Top of Exercise data

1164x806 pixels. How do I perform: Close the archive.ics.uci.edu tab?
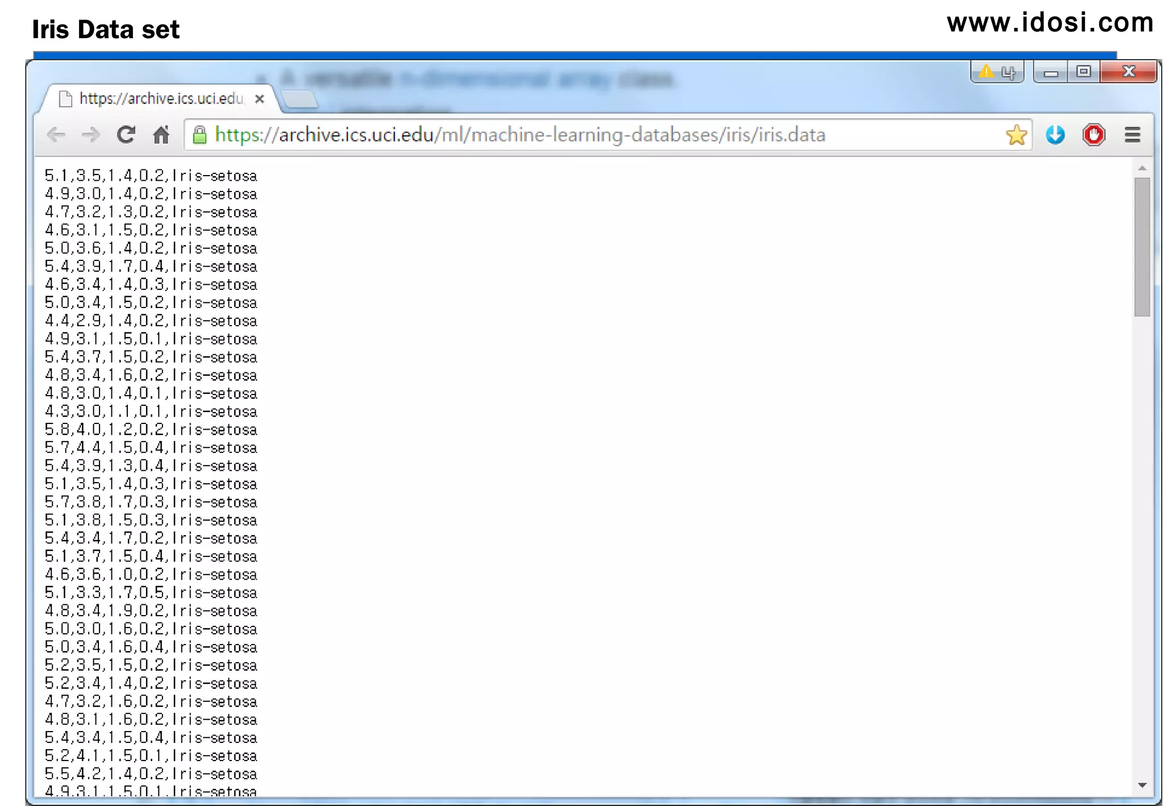click(260, 99)
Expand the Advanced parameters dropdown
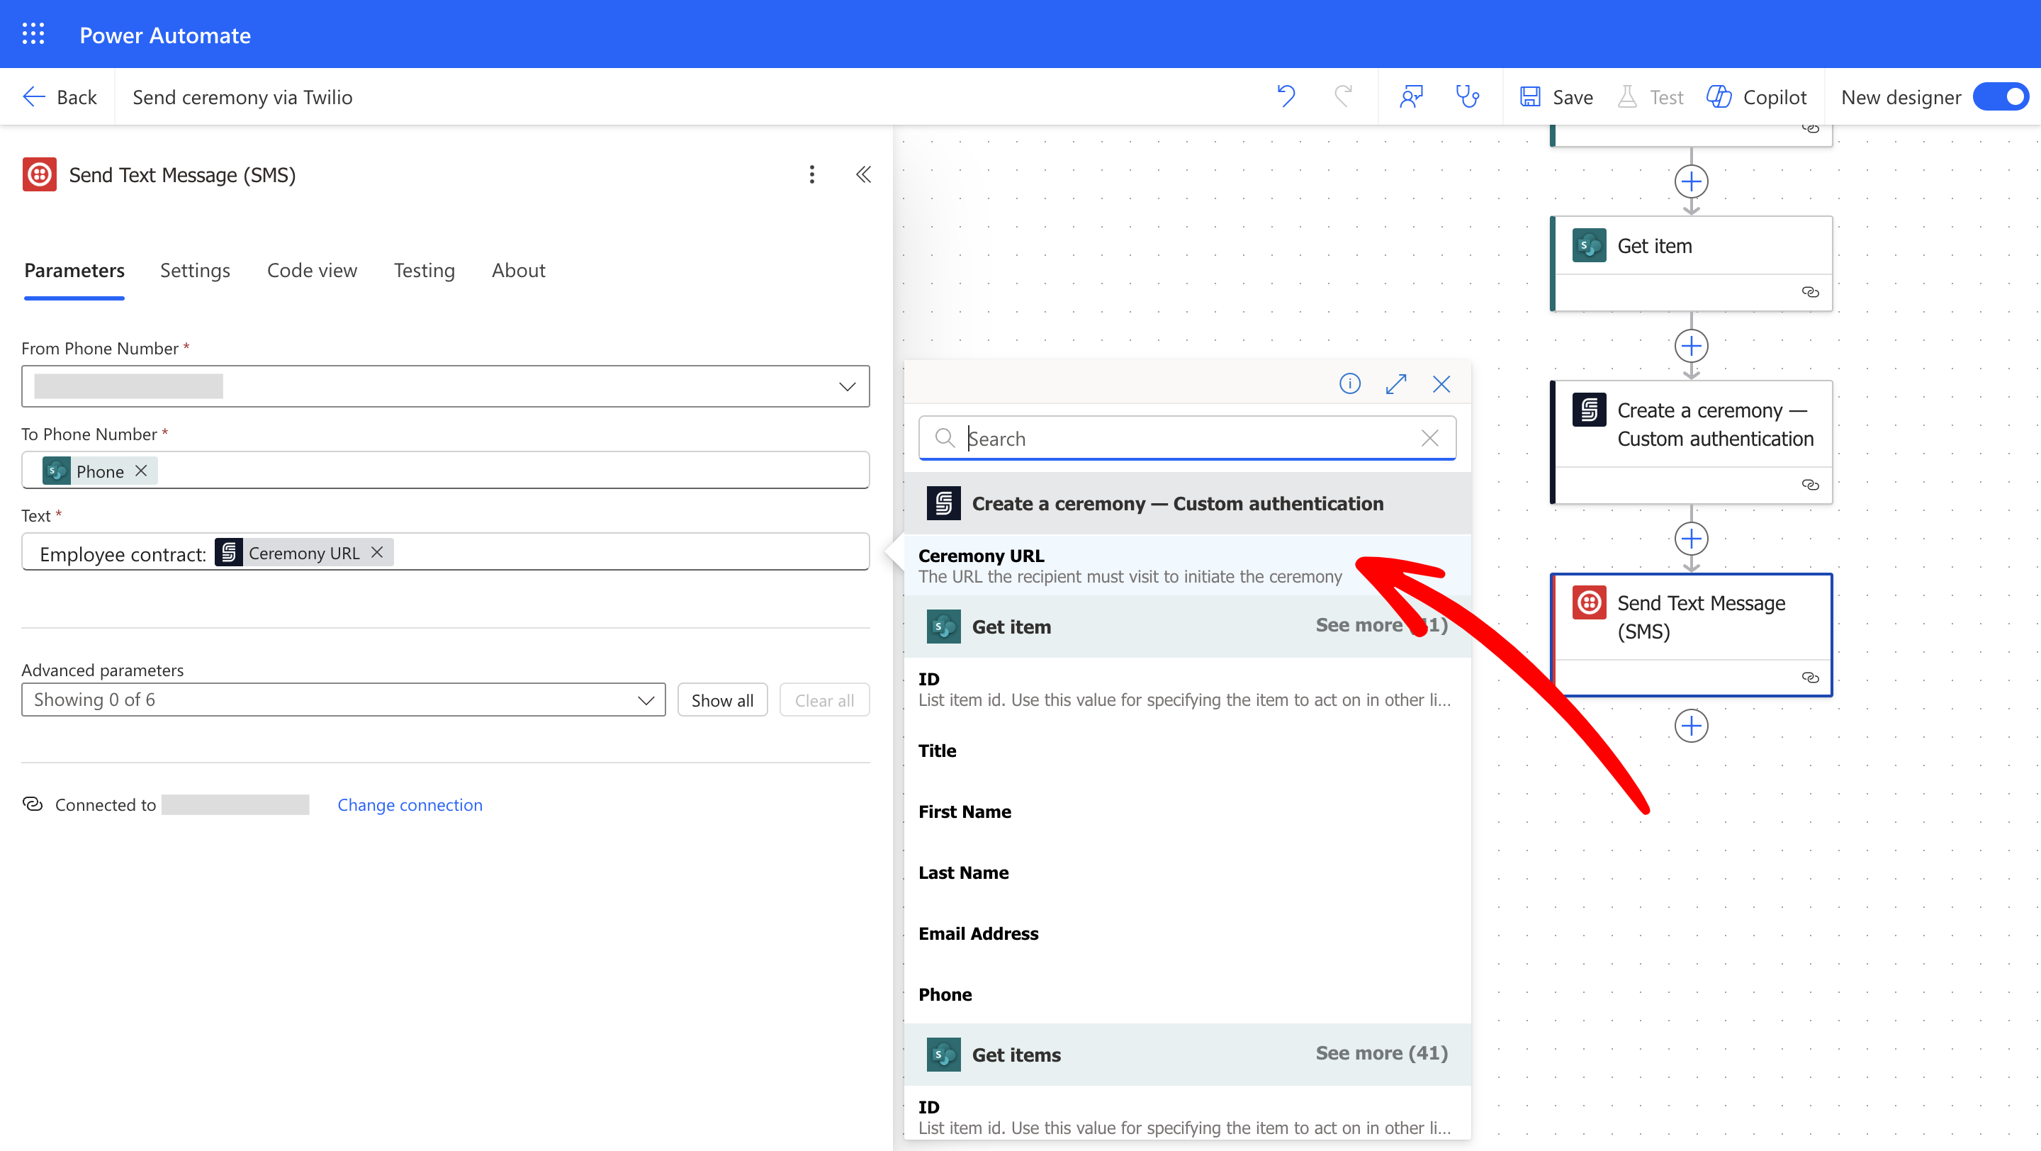 pos(646,700)
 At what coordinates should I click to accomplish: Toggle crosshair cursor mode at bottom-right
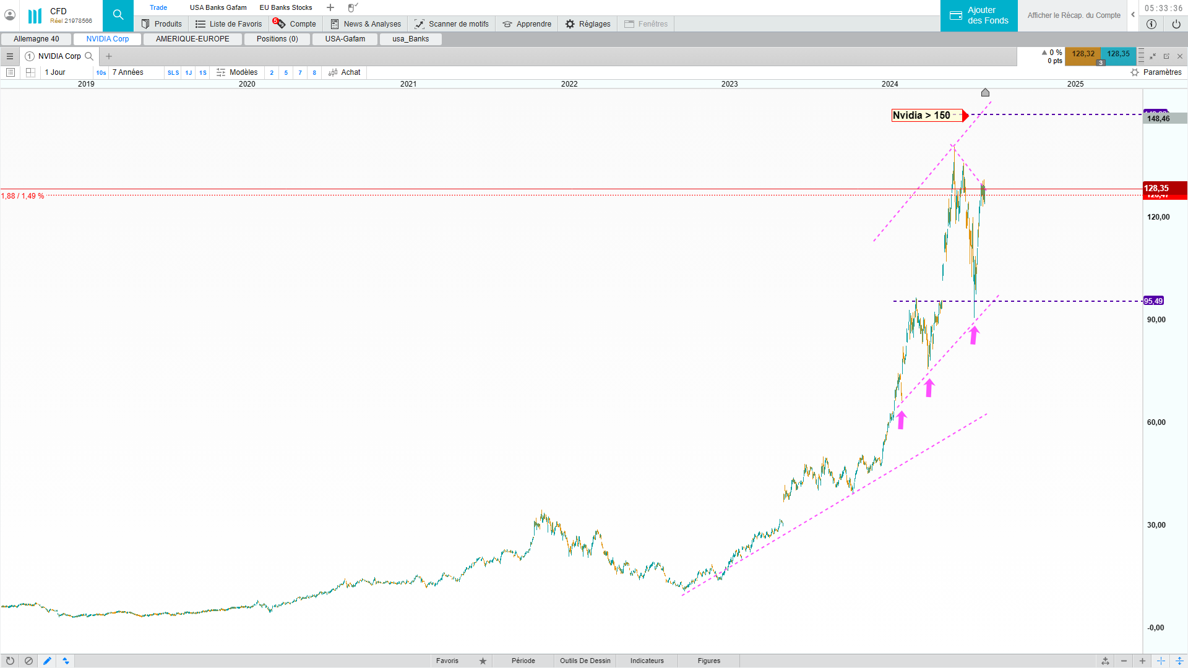[x=1161, y=661]
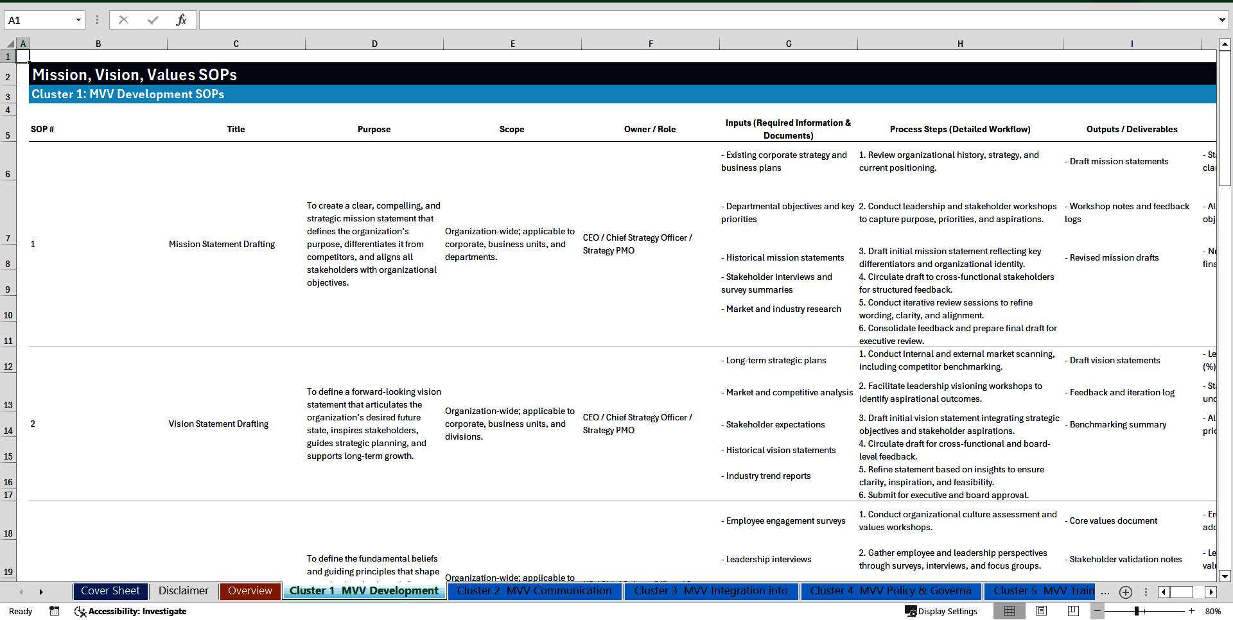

Bottom of Exercise data

What you need to do » Copy the preceding data in full and word for word, dropping its pictures.

Solution for this exercise »
1164x806 pixels. How do I perform: Close the archive.ics.uci.edu tab?
click(260, 99)
Expand the Advanced parameters dropdown
 pos(646,700)
 At what coordinates should I click to accomplish: Toggle crosshair cursor mode at bottom-right
[x=1161, y=661]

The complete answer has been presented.